# Metamath Proof Explorer

## Theorem eldju2ndr

Description: The second component of an element of a disjoint union is an element of the right class of the disjoint union if its first component is not the empty set. (Contributed by AV, 26-Jun-2022)

Ref Expression
Assertion eldju2ndr
`|- ( ( X e. ( A |_| B ) /\ ( 1st ` X ) =/= (/) ) -> ( 2nd ` X ) e.
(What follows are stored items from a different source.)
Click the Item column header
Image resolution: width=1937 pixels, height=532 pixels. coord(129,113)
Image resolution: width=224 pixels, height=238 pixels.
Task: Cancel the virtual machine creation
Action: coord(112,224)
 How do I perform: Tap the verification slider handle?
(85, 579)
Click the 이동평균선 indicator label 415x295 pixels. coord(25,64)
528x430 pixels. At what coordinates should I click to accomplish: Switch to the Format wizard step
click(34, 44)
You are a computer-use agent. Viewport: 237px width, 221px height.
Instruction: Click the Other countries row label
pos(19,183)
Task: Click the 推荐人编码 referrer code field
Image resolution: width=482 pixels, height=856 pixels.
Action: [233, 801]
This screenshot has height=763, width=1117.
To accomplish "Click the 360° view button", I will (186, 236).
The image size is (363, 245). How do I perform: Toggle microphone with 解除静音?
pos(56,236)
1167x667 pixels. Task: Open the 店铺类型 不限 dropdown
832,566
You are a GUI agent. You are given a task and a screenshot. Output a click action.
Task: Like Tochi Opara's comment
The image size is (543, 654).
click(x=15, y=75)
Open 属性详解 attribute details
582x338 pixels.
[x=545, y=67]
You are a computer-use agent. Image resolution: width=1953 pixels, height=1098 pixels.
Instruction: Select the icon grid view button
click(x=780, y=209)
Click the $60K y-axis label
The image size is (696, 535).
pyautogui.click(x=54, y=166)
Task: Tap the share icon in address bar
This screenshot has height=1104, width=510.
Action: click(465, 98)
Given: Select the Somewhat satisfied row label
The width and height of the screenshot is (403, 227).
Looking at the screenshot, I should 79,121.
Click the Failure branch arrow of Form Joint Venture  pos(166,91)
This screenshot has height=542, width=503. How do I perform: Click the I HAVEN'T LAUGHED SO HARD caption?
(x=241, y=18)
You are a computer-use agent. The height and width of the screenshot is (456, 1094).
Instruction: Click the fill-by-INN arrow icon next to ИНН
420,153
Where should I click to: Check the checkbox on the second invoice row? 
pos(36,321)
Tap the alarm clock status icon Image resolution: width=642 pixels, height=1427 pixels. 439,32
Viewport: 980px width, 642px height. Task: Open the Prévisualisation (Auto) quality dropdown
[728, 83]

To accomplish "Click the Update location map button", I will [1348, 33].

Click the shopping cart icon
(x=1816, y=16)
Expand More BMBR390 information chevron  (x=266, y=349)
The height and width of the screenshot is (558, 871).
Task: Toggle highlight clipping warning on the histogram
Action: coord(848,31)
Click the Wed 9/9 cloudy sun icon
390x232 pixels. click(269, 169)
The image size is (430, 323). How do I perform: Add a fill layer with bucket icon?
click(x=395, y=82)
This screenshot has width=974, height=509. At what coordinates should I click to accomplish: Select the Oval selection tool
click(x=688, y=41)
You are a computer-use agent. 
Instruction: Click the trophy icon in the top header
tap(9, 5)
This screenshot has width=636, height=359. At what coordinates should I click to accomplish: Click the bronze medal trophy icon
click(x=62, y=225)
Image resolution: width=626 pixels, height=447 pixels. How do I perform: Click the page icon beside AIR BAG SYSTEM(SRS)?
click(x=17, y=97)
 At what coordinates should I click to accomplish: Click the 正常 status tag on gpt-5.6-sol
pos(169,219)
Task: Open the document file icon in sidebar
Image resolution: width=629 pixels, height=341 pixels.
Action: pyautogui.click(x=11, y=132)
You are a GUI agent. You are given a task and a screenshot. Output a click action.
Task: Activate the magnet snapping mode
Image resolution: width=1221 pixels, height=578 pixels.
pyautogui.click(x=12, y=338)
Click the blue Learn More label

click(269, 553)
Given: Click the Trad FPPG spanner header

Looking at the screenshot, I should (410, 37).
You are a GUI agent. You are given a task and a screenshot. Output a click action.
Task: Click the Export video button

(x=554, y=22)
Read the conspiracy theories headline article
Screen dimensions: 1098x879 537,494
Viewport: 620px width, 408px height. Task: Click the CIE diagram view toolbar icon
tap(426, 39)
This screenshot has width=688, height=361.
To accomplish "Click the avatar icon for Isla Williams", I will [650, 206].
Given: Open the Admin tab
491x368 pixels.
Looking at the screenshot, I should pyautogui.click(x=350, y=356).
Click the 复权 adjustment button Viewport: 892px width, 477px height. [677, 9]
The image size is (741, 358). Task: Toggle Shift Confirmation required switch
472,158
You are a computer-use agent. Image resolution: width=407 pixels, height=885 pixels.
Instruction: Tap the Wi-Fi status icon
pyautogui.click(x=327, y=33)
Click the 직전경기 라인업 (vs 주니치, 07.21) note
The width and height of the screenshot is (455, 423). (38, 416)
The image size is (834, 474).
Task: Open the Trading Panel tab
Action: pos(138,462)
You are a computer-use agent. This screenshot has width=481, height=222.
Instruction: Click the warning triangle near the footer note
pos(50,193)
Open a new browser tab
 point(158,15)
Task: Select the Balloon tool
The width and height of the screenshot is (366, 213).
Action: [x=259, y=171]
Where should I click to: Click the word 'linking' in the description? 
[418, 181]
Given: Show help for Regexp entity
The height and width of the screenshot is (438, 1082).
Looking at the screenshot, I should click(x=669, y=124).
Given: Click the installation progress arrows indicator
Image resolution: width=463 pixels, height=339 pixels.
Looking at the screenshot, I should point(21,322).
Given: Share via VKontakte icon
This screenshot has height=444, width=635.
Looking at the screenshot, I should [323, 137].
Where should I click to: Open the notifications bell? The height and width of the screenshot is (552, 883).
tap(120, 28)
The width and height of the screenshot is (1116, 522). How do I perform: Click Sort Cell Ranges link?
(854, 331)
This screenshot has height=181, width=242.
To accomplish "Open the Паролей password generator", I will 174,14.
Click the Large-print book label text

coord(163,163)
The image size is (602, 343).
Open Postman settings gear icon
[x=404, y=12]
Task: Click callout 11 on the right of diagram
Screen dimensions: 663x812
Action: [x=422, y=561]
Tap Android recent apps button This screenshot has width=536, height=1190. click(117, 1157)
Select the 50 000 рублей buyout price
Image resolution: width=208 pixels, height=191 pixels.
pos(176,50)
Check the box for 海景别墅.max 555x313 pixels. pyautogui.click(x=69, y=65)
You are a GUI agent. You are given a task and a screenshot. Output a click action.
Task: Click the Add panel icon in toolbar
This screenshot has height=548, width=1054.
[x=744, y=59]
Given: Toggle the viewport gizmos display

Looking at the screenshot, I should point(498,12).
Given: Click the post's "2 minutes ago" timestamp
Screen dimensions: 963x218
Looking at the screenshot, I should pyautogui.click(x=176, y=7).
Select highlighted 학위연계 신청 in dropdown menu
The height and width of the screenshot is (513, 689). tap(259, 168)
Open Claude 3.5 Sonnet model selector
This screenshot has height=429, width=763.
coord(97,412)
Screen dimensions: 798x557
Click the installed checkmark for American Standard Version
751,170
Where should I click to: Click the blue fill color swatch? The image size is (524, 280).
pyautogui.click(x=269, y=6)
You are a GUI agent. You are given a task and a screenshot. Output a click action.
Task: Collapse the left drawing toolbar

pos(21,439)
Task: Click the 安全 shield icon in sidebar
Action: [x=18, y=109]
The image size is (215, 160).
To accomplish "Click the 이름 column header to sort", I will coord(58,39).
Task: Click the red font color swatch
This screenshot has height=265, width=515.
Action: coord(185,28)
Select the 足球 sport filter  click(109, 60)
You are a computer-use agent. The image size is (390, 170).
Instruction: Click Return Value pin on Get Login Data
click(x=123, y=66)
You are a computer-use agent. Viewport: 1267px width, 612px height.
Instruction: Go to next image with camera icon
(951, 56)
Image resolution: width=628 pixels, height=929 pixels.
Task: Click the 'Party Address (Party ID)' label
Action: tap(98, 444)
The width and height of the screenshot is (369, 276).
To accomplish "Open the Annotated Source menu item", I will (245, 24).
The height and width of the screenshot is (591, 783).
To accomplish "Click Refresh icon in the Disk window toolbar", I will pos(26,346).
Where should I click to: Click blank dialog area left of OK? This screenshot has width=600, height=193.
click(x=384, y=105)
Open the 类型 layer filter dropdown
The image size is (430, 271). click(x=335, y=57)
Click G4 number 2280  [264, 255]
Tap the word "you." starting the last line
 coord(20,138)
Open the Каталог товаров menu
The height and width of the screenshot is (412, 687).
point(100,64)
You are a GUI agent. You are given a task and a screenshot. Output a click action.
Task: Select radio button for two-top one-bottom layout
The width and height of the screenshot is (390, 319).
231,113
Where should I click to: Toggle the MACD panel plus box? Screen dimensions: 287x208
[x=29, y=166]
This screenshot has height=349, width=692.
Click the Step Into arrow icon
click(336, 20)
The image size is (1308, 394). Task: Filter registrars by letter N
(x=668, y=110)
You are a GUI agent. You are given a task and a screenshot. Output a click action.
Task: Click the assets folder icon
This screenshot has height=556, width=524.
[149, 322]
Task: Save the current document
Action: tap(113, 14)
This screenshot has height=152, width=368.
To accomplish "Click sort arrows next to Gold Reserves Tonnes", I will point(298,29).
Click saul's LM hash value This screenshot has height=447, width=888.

B )`

### Proof

Step Hyp Ref Expression
1 df-dju
` |-  ( A |_| B ) = ( ( { (/) } X. A ) u. ( { 1o } X. B ) )`
2 1 eleq2i
` |-  ( X e. ( A |_| B ) <-> X e. ( ( { (/) } X. A ) u. ( { 1o } X. B ) ) )`
3 elun
` |-  ( X e. ( ( { (/) } X. A ) u. ( { 1o } X. B ) ) <-> ( X e. ( { (/) } X. A ) \/ X e. ( { 1o } X. B ) ) )`
4 2 3 bitri
` |-  ( X e. ( A |_| B ) <-> ( X e. ( { (/) } X. A ) \/ X e. ( { 1o } X. B ) ) )`
5 elxp6
` |-  ( X e. ( { (/) } X. A ) <-> ( X = <. ( 1st ` X ) , ( 2nd ` X ) >. /\ ( ( 1st ` X ) e. { (/) } /\ ( 2nd ` X ) e. A ) ) )`
6 elsni
` |-  ( ( 1st ` X ) e. { (/) } -> ( 1st ` X ) = (/) )`
7 eqneqall
` |-  ( ( 1st ` X ) = (/) -> ( ( 1st ` X ) =/= (/) -> ( 2nd ` X ) e. B ) )`
8 6 7 syl
` |-  ( ( 1st ` X ) e. { (/) } -> ( ( 1st ` X ) =/= (/) -> ( 2nd ` X ) e. B ) )`
` |-  ( ( X = <. ( 1st ` X ) , ( 2nd ` X ) >. /\ ( ( 1st ` X ) e. { (/) } /\ ( 2nd ` X ) e. A ) ) -> ( ( 1st ` X ) =/= (/) -> ( 2nd ` X ) e. B ) )`
10 5 9 sylbi
` |-  ( X e. ( { (/) } X. A ) -> ( ( 1st ` X ) =/= (/) -> ( 2nd ` X ) e. B ) )`
11 elxp6
` |-  ( X e. ( { 1o } X. B ) <-> ( X = <. ( 1st ` X ) , ( 2nd ` X ) >. /\ ( ( 1st ` X ) e. { 1o } /\ ( 2nd ` X ) e. B ) ) )`
12 simprr
` |-  ( ( X = <. ( 1st ` X ) , ( 2nd ` X ) >. /\ ( ( 1st ` X ) e. { 1o } /\ ( 2nd ` X ) e. B ) ) -> ( 2nd ` X ) e. B )`
13 12 a1d
` |-  ( ( X = <. ( 1st ` X ) , ( 2nd ` X ) >. /\ ( ( 1st ` X ) e. { 1o } /\ ( 2nd ` X ) e. B ) ) -> ( ( 1st ` X ) =/= (/) -> ( 2nd ` X ) e. B ) )`
14 11 13 sylbi
` |-  ( X e. ( { 1o } X. B ) -> ( ( 1st ` X ) =/= (/) -> ( 2nd ` X ) e. B ) )`
15 10 14 jaoi
` |-  ( ( X e. ( { (/) } X. A ) \/ X e. ( { 1o } X. B ) ) -> ( ( 1st ` X ) =/= (/) -> ( 2nd ` X ) e. B ) )`
16 4 15 sylbi
` |-  ( X e. ( A |_| B ) -> ( ( 1st ` X ) =/= (/) -> ( 2nd ` X ) e. B ) )`
17 16 imp
` |-  ( ( X e. ( A |_| B ) /\ ( 1st ` X ) =/= (/) ) -> ( 2nd ` X ) e. B )`